Excluding each row in which \((a \land b) \Xor c\) is \(\False\)
by adding a clause, we get the CNF formula
\begin{eqnarray*}
(a \lor b \lor c) \land (a \lor \neg b \lor c) \land \\
(\neg a \lor b \lor c) \land (\neg a \lor \neg b \lor \neg c).
\end{eqnarray*}
This is equivalent to the formula
\((\neg c \lor \neg a \lor \neg b) \land (a \lor c) \land (b \lor c)\)
obtained in the example of the previous method above.
Method 3: The Tseitin-translation
This methods uses auxiliary, “fresh” variables that do not occur in the original
formula to encode the semantics of the sub-formulas.
The resulting CNF formula is of linear size in the size of the original formula.
Take a formula \(\phi\).
For each non-variable sub-formula \(\EHS\),
introduce a fresh auxiliary variable \(\TVar{\EHS}\).
For each variable \(x\), let \(\TVar{x} = x\).
We then encode the semantics of each sub-formula \(\EHS\) by the following rules:
\begin{array}{@{}c|l@{}}
\EHS & \text{Encoding clauses} \\
\hline
\neg \LHS & (\neg\TVar{\EHS} \lor \neg\TVar{\LHS}) \land (\TVar{\EHS} \lor \TVar{\LHS})
\\
\LHS \land \RHS & (\neg\TVar{\EHS} \lor \TVar{\LHS}) \land (\neg\TVar{\EHS} \lor \TVar{\RHS}) \land (\TVar{\EHS} \lor \neg\TVar{\LHS} \lor \neg\TVar{\RHS})
\\
\LHS \lor \RHS & (\TVar{\EHS} \lor \neg\TVar{\LHS}) \land (\TVar{\EHS} \lor \neg\TVar{\RHS}) \land (\neg\TVar{\EHS} \lor \TVar{\LHS} \lor \TVar{\RHS})
\\
\LHS \Xor \RHS & (\neg\TVar{\EHS} \lor \neg\TVar{\LHS} \lor \neg\TVar{\RHS}) \land (\neg\TVar{\EHS} \lor \TVar{\LHS} \lor \TVar{\RHS}) \land (\TVar{\EHS} \lor \neg\TVar{\LHS} \lor \TVar{\RHS}) \land (\TVar{\EHS} \lor \TVar{\LHS} \lor \neg\TVar{\RHS})
\\
\LHS \Implies \RHS & (\TVar{\EHS} \lor \TVar{\LHS}) \land (\TVar{\EHS} \lor \neg\TVar{\RHS}) \land (\neg\TVar{\EHS} \lor \neg\TVar{\LHS} \lor \TVar{\RHS})
\\
\LHS \Iff \RHS & (\neg\TVar{\EHS} \lor \neg\TVar{\LHS} \lor \TVar{\RHS}) \land (\neg\TVar{\EHS} \lor \TVar{\LHS} \lor \neg\TVar{\RHS}) \land (\TVar{\EHS} \lor \neg\TVar{\LHS} \lor \neg\TVar{\RHS}) \land (\TVar{\EHS} \lor \TVar{\LHS} \lor \TVar{\RHS})

--- Exercise requirements ---
A) According to the passage on CNF conversion, how large is the CNF formula that results from the Tseitin translation?
B) In the passage on CNF conversion, can you rewrite the stretch from "Excluding each row" through "of the sub-formulas.", switching "auxiliary" to "helper"?
C) In the passage on CNF conversion, what clauses make up the CNF formula obtained by adding a clause for each excluded row?
The listing that follows has no connection to the passage on CNF conversion.

--- Dataset extract ---

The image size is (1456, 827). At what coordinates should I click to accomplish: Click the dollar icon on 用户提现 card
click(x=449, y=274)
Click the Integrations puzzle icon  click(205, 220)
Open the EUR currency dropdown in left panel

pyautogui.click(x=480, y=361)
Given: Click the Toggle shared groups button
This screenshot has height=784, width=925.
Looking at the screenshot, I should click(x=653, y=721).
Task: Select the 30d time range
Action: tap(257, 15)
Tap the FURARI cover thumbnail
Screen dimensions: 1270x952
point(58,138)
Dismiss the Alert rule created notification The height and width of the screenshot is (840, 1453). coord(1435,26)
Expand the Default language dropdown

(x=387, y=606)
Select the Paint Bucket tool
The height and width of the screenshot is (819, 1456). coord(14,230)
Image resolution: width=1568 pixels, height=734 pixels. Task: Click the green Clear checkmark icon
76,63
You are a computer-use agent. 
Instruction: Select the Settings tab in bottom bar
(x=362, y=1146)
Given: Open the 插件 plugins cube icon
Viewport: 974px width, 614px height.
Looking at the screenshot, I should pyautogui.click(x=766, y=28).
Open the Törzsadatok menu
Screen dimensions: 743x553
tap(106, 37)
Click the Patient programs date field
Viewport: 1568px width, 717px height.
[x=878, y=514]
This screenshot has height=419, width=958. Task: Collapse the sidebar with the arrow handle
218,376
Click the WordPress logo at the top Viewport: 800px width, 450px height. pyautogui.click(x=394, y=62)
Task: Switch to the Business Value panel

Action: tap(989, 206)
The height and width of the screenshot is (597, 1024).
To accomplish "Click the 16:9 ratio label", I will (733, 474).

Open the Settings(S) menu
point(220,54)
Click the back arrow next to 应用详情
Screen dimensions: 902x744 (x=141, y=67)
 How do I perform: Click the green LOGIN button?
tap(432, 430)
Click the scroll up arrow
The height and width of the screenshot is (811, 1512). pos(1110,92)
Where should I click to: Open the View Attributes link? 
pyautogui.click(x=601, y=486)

--- Written answers ---
A) It is of linear size in the size of the original formula.

B)
Excluding each row in which \((a \land b) \Xor c\) is \(\False\)
by adding a clause, we get the CNF formula
\begin{eqnarray*}
(a \lor b \lor c) \land (a \lor \neg b \lor c) \land \\
(\neg a \lor b \lor c) \land (\neg a \lor \neg b \lor \neg c).
\end{eqnarray*}
This is equivalent to the formula
\((\neg c \lor \neg a \lor \neg b) \land (a \lor c) \land (b \lor c)\)
obtained in the example of the previous method above.
Method 3: The Tseitin-translation
This methods uses helper, “fresh” variables that do not occur in the original
formula to encode the semantics of the sub-formulas.

C) (a ∨ b ∨ c), (a ∨ ¬b ∨ c), (¬a ∨ b ∨ c), (¬a ∨ ¬b ∨ ¬c)